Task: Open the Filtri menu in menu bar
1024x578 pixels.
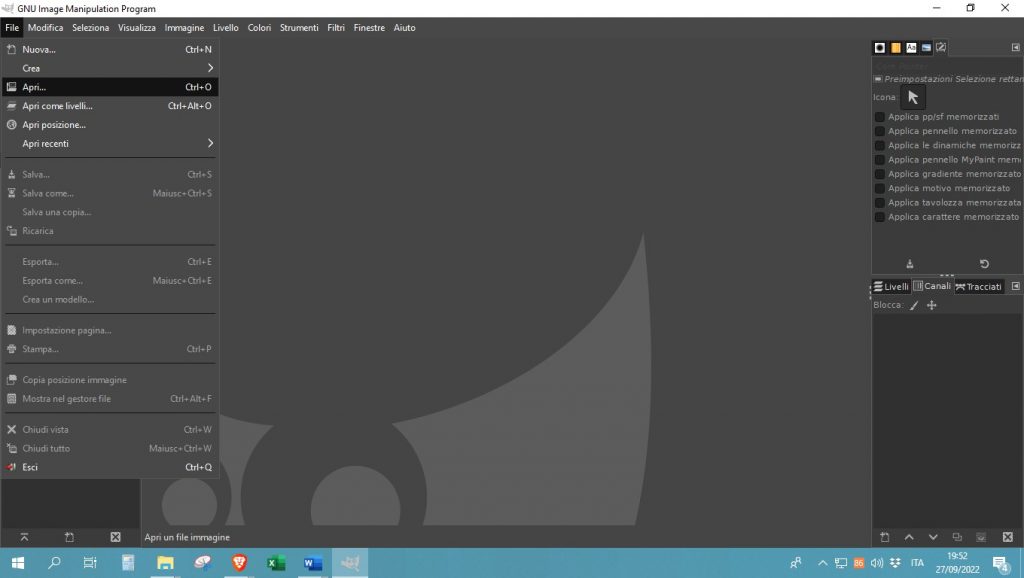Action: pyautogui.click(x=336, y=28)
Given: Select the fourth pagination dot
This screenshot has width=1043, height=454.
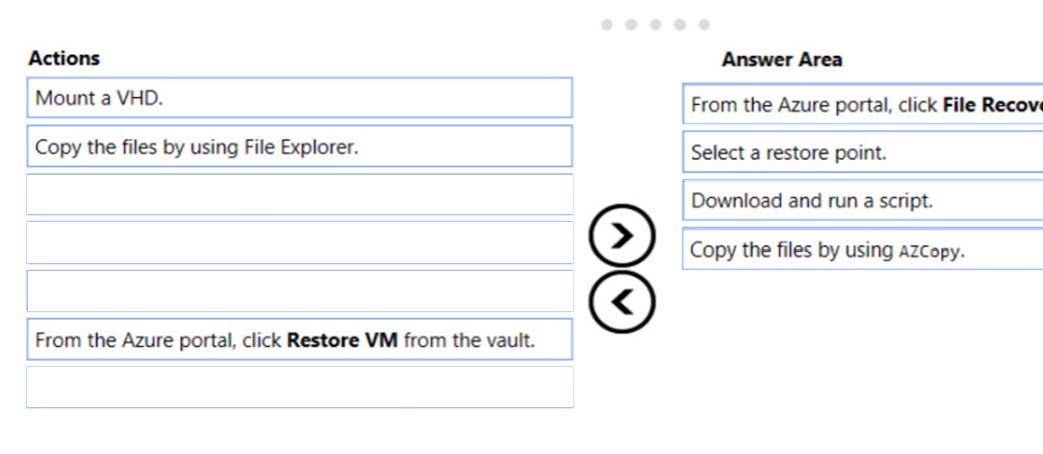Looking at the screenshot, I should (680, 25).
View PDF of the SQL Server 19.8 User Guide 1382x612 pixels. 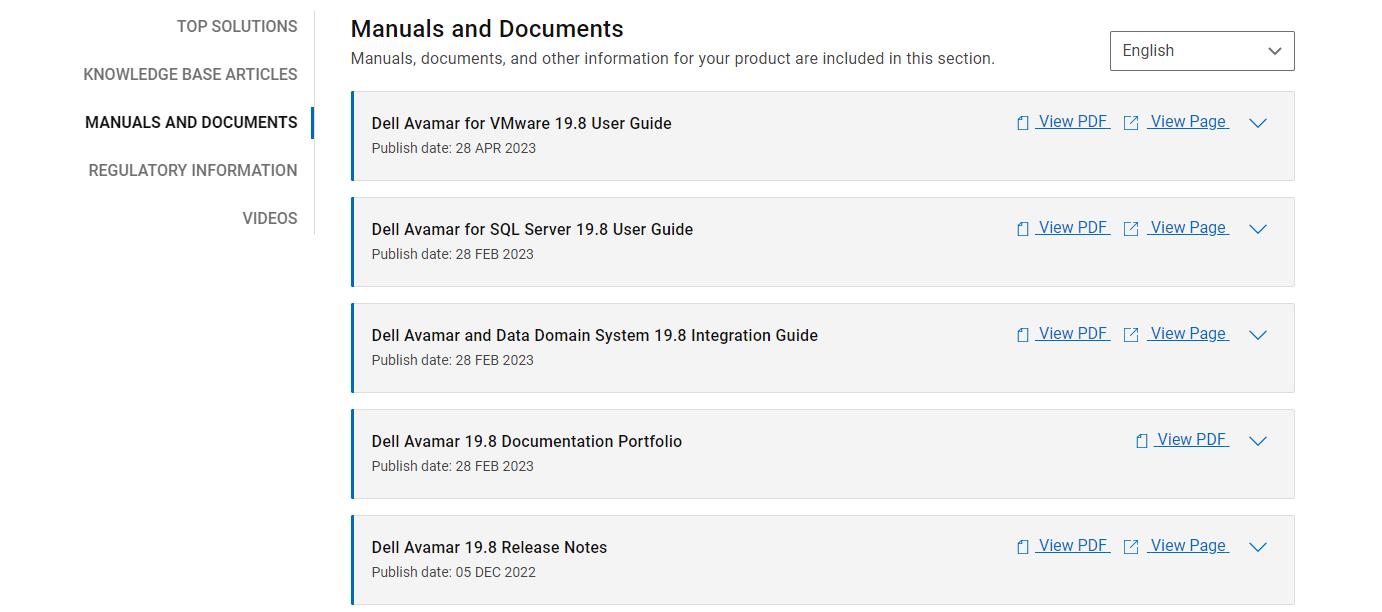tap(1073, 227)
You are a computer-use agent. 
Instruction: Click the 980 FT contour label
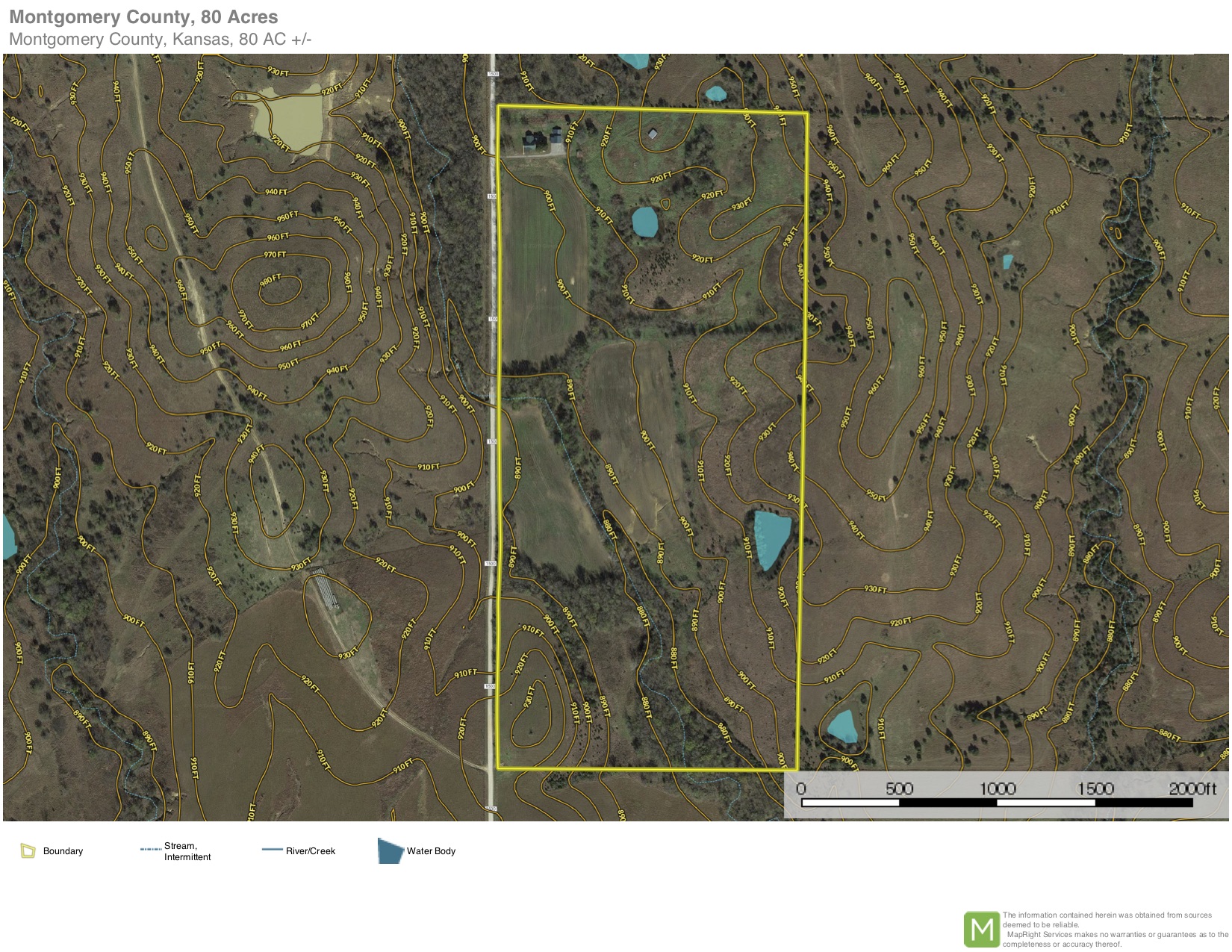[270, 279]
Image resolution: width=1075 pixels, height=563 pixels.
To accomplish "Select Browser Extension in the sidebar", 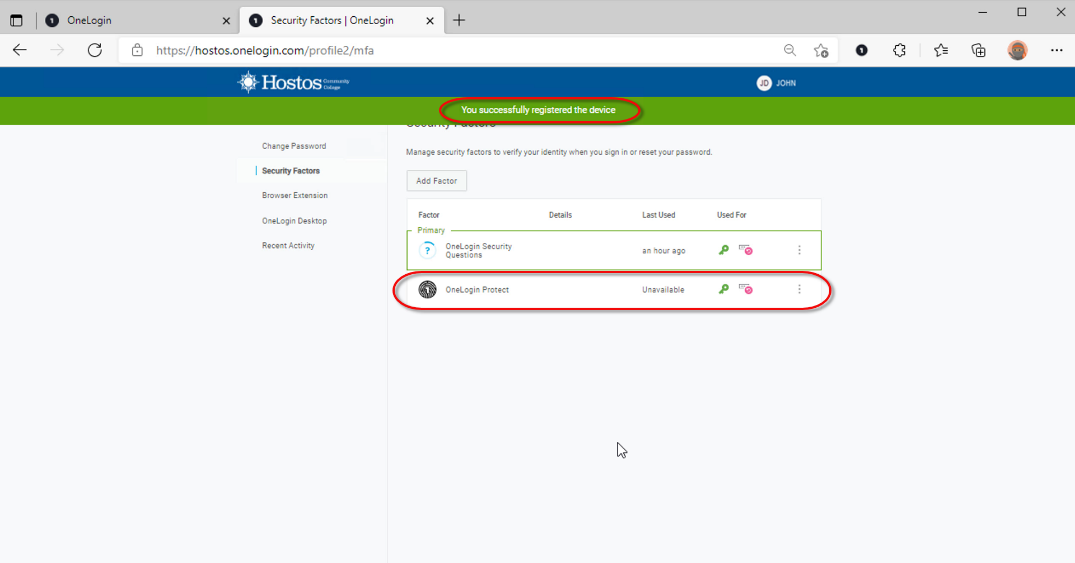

> Work item
From the line with "Image resolution: width=1075" to the last line above, restate each line word for word, but skip the pictures.

> Result for this task
Image resolution: width=1075 pixels, height=563 pixels.
To accomplish "Select Browser Extension in the sidebar", 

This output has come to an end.